Figure 10. Expression of HIF-1α and HIF-2α in OIR mice Müller cells and mouse retinal explants treated with hypoxia.

(A–D) IF demonstrating the expression of HIF-1α (A and C) and HIF-2α (B and D) in Müller cells expressing glutamine synthetase (GS; A and B) or vimentin (C and D) in the INL (yellow arrows) at P13 or P14. White arrows point to cells coexpressing GS and HIF-1α or HIF-2α. (E) Expression of HIF-1α and HIF-2α over time by Western blot in primary mouse Müller cells treated with hypoxia. (F) Expression of VEGF mRNA expression in hypoxic primary mouse Müller cells after RNAi knockdown of HIF-1α, HIF-2α, or both. (G) Coexpression of HIF-1α and HIF-2α by IF in primary mouse Müller cells treated with hypoxia. (H and I) Rapid but transient expression of HIF-1α (H) and delayed expression of HIF-2α (I) in adult mouse retinal explants treated with hypoxia for 8 to 24 hours.

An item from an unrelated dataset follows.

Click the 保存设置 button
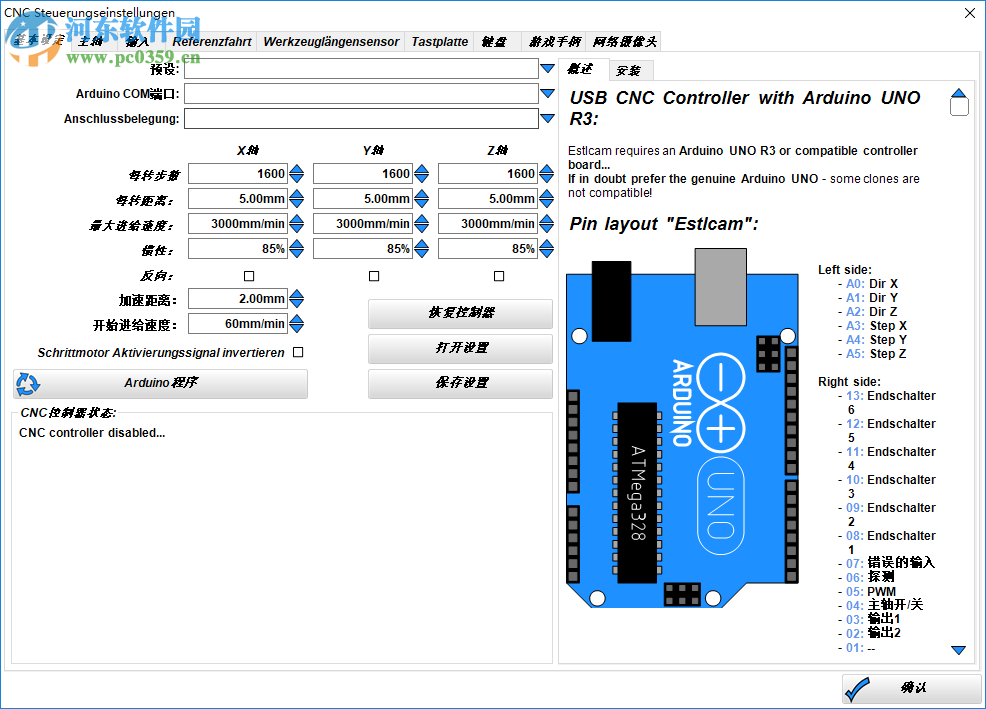The image size is (986, 709). [460, 383]
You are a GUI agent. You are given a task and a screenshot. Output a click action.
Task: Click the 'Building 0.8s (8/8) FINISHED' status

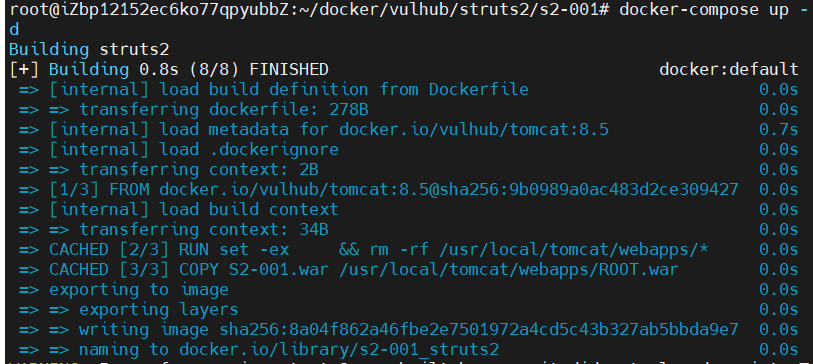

Data are shown as mean ± SD. Statistical analyses were performed by 2-way ANOVA with Bonferroni’s multiple-comparison test. *P < 0.05; **P < 0.01; ***P < 0.001. n = 4 to 6 animals. GCL, ganglion cell layer; IPL, inner plexiform layer; INL, inner nuclear layer; OPL, outer plexiform layer; ONL, outer nuclear layer; h, hours. Scale bar: 100 μm.